Donald Martin Jenni (born Milwaukee, October 4, 1937 – died New Orleans June 21, 2006) was an American composer, musicologist, and educator. A piano and composition prodigy, Jenni began weekend studies with composer Leon Stein in 1950, and published several compositions before graduating from high school in 1954; he was "championed" during his teen years by composer Henry Cowell.

In 1954, he began his undergraduate education at De Paul University in Chicago, earning a bachelor's degree in music; he was also choirmaster at St. Patrick's Church in South Chicago, Chicago from 1955-60. He earned a master's degree in Medieval Studies from the University of Chicago in 1962 and a doctorate in music composition from Stanford University in 1966.

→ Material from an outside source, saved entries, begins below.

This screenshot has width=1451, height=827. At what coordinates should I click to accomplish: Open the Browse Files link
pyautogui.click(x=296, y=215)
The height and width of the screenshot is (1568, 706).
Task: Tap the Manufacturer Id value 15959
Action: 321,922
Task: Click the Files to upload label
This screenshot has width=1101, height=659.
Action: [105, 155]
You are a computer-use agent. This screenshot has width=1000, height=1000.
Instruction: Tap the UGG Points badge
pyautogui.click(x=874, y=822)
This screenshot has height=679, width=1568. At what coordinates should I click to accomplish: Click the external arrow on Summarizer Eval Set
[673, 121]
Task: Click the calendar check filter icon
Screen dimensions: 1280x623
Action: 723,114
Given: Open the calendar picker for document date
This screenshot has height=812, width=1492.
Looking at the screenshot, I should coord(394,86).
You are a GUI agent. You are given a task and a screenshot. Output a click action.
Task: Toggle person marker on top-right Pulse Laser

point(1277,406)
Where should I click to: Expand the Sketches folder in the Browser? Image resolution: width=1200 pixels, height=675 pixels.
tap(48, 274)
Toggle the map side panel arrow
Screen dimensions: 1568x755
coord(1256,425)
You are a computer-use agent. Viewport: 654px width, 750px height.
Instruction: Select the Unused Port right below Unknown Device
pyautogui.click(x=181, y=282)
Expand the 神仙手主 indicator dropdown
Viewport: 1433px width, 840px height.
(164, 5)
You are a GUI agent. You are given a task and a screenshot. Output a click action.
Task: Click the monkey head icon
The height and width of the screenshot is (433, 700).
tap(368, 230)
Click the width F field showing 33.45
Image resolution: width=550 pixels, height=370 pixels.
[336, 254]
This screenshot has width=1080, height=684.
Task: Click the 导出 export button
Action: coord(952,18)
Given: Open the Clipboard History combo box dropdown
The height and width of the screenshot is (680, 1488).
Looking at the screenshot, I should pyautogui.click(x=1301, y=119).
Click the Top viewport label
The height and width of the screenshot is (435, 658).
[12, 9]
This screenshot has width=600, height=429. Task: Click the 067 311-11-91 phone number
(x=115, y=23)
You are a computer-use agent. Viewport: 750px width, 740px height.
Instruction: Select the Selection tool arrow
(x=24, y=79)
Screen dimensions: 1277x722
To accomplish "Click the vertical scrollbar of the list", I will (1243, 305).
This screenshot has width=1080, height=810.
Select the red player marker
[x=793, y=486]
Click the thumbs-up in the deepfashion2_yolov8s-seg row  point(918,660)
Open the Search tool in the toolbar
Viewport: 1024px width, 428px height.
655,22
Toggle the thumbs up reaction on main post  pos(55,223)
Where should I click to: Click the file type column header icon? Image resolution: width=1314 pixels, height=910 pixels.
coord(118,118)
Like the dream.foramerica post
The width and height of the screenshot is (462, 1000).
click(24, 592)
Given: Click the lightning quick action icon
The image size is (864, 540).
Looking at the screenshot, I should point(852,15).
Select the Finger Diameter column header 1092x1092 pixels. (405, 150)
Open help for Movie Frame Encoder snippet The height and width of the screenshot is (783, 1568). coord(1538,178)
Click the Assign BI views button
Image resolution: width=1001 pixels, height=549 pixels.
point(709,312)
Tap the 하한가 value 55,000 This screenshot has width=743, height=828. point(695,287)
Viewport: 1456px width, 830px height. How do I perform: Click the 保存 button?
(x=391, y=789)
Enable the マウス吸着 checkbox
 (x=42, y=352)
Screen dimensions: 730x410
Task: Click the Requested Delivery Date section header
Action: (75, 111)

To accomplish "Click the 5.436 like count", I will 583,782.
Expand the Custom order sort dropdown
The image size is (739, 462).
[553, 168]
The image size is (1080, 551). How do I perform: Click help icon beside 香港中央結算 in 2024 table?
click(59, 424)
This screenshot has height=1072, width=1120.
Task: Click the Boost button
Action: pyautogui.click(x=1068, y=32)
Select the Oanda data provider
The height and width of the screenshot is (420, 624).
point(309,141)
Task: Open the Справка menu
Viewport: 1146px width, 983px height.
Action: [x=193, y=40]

He taught at De Paul University Chicago from 1962–68, then joined the faculty in music composition and theory at the University of Iowa from 1968. He was tenured in 1974, and served as head of Iowa's composition and theory areas from 1990-1997. Among his students at Iowa were James Romig, Heinrich Taube, and David Lang. Lang first studied with Jenni in a Stanford course surveying French music from Charlemagne to Pierre Boulez; Lang writes, "I had no interest in this music, I thought," and he took the course reluctantly, but found that "the level of erudition was something I had never experienced before. Jenni’s deep knowledge of the music and the history behind the music was mindblowingly persuasive. Most of all, his ability to subject even the most seemingly obvious musical materials to a laser-like microscopic analysis was miraculous. It was by far the best course I had as an undergraduate"; Lang then "decided to follow Jenni to the University of Iowa" for his master's degree.

Jenni "had knowledge of a dozen" languages, and was fluent in many of them, including French, German, Swiss, Danish, Slovak, and Hungarian. His scholarly research was also wide-ranging, including South Indian classical music, secular and Gregorian medieval music, and Western monasticism - including a translation of the homilies of the 13th-century abbot Ogier of Locedio.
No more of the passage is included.